▶ [YOUR TASK] Take the line that contains "ic:表記 (658, 978)" and every line after it in the material below, and quote them exactly.

____

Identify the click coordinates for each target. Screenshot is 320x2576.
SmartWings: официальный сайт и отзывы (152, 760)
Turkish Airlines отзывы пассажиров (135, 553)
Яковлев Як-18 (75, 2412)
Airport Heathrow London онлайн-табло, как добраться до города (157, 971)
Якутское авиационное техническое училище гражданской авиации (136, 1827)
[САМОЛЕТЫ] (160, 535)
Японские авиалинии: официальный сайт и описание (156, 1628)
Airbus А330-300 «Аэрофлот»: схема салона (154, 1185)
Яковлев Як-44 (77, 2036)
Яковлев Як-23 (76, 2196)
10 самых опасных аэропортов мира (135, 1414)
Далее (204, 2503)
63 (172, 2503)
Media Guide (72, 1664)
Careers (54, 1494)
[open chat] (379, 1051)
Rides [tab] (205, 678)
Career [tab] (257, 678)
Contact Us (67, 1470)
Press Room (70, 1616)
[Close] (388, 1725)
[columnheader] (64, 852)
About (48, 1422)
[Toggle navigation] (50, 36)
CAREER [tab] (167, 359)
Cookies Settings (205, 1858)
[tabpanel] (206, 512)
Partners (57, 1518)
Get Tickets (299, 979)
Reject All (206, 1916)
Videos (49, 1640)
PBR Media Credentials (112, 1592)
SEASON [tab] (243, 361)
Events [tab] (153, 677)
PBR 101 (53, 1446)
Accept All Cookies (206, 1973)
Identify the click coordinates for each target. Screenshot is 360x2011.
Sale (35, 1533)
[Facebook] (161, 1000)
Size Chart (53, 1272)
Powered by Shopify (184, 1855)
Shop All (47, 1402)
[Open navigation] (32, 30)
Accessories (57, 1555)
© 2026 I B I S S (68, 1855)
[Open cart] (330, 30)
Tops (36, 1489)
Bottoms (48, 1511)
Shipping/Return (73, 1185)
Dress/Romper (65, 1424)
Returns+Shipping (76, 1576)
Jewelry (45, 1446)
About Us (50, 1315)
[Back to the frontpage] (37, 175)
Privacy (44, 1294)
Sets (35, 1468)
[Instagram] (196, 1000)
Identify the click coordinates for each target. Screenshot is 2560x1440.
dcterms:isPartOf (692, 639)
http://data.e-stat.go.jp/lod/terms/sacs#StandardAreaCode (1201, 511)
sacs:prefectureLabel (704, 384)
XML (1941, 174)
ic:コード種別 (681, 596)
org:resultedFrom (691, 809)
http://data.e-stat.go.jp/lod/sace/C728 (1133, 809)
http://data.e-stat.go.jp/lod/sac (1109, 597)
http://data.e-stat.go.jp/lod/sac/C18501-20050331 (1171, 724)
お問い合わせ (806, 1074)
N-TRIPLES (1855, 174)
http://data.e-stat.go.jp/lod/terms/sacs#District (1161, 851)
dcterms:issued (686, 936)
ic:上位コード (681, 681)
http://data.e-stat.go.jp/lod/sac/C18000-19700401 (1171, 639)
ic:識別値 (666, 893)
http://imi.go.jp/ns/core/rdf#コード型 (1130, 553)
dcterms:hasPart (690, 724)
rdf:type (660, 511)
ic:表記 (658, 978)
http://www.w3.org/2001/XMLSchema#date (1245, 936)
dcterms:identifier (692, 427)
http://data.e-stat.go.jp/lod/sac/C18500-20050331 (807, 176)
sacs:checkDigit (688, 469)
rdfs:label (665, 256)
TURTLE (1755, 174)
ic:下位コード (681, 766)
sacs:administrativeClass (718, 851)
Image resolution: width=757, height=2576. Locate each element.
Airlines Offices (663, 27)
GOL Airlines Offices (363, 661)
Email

____

▶ [RESULT]
ic:表記 (658, 978)
http://www.w3.org/2001/XMLSchema#date (1245, 936)
dcterms:identifier (692, 427)
http://data.e-stat.go.jp/lod/sac/C18500-20050331 (807, 176)
sacs:checkDigit (688, 469)
rdfs:label (665, 256)
TURTLE (1755, 174)
ic:下位コード (681, 766)
sacs:administrativeClass (718, 851)
Image resolution: width=757, height=2576. Locate each element.
Airlines Offices (663, 27)
GOL Airlines Offices (363, 661)
Email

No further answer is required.